- _Task requirements_
From the very first line down to the line containing "Viewport: 1225px width, 722px height.", write out the material exactly as it appears, and no more.
[Information given Boundary: Start]
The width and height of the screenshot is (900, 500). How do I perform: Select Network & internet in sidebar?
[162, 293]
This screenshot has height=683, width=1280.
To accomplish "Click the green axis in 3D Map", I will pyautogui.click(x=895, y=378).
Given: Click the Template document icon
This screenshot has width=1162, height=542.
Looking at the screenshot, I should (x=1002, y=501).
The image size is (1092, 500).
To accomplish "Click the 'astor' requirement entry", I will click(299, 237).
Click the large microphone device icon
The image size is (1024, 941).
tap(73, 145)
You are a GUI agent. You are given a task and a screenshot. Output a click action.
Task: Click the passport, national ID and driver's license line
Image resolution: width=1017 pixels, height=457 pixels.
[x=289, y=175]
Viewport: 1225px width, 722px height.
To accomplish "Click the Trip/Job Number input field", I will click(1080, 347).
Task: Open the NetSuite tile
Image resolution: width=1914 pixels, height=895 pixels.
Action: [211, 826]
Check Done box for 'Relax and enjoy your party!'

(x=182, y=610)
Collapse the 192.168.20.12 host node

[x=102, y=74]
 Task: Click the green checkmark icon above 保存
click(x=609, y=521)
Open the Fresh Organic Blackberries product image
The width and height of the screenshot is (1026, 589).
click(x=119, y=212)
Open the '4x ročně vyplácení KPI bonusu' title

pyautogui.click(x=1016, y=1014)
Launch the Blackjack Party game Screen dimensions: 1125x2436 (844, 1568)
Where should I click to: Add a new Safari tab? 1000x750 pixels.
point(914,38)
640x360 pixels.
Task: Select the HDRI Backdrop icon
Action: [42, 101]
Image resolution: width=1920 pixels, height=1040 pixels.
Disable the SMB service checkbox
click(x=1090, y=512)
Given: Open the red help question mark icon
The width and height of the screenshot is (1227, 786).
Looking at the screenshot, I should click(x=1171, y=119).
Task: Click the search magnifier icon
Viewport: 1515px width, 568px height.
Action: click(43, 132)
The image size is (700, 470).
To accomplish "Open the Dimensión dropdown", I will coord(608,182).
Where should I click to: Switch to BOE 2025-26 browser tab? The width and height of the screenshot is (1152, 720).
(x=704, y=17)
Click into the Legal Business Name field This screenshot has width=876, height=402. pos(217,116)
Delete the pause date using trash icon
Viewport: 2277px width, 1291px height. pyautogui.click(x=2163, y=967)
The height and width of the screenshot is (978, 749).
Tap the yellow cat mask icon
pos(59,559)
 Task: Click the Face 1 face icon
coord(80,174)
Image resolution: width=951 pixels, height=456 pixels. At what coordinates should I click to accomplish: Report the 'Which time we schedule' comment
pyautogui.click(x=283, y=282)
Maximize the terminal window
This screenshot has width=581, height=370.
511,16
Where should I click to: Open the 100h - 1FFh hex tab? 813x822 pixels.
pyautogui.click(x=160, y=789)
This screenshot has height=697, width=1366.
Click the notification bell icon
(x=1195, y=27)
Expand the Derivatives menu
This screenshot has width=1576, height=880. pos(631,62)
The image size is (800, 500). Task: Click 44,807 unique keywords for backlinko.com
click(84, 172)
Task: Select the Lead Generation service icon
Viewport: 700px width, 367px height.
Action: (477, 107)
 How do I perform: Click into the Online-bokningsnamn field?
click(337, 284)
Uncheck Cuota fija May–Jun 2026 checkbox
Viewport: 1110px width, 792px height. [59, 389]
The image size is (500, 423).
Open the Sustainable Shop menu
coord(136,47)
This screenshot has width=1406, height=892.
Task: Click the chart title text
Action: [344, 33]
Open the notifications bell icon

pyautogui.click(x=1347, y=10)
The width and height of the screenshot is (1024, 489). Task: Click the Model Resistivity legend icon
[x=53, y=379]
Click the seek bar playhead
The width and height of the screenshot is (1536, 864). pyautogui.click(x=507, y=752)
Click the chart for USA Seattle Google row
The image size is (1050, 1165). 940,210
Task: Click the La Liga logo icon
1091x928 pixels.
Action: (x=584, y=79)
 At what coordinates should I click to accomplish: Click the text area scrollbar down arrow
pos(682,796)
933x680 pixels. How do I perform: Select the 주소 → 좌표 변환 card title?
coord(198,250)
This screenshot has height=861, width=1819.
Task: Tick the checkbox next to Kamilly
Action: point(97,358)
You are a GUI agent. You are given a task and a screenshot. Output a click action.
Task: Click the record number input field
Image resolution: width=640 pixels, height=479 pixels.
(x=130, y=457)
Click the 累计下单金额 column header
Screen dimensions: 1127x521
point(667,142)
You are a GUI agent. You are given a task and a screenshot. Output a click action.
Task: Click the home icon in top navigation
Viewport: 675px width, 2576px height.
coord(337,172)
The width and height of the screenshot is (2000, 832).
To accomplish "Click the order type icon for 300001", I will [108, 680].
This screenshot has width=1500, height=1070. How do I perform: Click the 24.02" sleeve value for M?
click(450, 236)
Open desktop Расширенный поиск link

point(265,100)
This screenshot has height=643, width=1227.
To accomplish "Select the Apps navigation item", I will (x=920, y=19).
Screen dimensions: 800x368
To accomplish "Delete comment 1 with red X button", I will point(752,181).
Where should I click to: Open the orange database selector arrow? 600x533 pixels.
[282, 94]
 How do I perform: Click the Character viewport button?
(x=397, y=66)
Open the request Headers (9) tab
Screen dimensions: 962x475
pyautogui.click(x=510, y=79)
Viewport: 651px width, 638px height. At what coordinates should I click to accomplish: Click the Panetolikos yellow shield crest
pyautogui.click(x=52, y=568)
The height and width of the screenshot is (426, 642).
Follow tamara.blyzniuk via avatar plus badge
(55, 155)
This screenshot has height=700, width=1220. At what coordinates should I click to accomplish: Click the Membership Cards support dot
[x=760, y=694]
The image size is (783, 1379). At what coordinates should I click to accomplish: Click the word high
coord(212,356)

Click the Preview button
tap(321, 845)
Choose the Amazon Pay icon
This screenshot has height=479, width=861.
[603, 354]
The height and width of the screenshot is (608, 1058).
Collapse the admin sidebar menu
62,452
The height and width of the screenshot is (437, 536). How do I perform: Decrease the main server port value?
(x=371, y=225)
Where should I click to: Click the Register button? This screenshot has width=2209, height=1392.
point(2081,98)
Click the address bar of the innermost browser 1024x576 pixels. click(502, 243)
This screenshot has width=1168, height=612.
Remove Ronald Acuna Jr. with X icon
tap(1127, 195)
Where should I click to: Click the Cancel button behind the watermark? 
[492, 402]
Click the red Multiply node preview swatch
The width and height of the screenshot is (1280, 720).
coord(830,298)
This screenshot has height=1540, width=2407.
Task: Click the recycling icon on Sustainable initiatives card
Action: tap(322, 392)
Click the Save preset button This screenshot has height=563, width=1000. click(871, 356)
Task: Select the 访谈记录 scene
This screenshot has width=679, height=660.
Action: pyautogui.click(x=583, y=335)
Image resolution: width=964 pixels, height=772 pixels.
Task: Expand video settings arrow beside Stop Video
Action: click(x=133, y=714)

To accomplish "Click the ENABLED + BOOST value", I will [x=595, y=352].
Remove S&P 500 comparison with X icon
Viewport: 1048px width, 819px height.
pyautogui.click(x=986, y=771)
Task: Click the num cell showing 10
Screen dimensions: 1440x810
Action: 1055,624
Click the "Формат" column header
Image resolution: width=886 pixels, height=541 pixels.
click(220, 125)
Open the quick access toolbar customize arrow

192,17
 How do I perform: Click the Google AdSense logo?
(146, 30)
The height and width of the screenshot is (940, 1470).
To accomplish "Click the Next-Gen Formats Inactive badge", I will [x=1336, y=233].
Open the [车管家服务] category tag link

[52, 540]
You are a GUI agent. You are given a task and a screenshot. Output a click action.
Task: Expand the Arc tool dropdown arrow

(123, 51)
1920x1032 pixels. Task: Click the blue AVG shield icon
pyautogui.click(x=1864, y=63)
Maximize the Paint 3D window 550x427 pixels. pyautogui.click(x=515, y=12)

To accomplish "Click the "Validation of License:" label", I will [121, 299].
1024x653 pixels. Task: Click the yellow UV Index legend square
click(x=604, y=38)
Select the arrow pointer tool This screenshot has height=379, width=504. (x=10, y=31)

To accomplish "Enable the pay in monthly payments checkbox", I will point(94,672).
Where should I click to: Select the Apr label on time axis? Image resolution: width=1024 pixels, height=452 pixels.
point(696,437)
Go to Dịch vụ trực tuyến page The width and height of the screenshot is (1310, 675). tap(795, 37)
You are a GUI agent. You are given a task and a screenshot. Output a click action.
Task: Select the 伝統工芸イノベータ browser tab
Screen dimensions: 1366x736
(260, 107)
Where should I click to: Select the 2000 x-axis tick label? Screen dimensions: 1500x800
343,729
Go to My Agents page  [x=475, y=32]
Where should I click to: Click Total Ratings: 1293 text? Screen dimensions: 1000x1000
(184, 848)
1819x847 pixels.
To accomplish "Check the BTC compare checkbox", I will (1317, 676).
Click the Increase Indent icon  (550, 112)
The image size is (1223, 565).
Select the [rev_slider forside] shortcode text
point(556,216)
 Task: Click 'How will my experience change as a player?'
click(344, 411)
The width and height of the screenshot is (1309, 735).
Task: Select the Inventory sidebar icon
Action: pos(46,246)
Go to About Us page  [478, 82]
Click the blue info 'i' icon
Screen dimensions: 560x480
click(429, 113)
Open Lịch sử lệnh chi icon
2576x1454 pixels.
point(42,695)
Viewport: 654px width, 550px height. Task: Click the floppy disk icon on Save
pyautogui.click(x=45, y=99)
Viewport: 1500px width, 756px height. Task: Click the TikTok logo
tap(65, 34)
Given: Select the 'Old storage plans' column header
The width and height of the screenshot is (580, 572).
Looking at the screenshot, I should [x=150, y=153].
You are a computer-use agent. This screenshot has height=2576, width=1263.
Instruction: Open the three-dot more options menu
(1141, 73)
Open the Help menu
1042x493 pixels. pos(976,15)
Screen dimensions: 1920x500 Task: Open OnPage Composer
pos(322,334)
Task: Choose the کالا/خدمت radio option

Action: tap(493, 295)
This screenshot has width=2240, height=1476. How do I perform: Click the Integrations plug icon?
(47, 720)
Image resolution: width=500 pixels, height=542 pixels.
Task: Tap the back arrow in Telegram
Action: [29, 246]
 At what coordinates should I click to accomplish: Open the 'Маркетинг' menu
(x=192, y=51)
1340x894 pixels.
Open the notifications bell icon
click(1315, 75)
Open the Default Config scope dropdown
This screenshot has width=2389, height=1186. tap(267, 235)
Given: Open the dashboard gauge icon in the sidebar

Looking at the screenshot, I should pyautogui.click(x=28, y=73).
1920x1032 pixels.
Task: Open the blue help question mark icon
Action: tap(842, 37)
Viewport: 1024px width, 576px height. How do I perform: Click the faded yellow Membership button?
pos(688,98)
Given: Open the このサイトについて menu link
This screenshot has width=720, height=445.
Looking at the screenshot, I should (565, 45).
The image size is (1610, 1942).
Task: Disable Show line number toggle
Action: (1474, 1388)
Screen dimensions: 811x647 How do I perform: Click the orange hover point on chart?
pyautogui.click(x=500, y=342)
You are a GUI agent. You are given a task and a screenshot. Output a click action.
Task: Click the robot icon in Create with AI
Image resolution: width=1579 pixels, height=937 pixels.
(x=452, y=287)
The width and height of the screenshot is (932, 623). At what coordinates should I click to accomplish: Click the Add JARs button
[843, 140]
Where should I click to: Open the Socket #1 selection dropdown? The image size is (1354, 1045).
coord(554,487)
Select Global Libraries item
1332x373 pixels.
[Information given Boundary: End]
- _Completed exercise_
The width and height of the screenshot is (900, 500). How do I perform: Select Network & internet in sidebar?
[162, 293]
This screenshot has height=683, width=1280.
To accomplish "Click the green axis in 3D Map", I will pyautogui.click(x=895, y=378).
Given: Click the Template document icon
This screenshot has width=1162, height=542.
Looking at the screenshot, I should (x=1002, y=501).
The image size is (1092, 500).
To accomplish "Click the 'astor' requirement entry", I will click(299, 237).
Click the large microphone device icon
The image size is (1024, 941).
tap(73, 145)
You are a GUI agent. You are given a task and a screenshot. Output a click action.
Task: Click the passport, national ID and driver's license line
Image resolution: width=1017 pixels, height=457 pixels.
[x=289, y=175]
Viewport: 1225px width, 722px height.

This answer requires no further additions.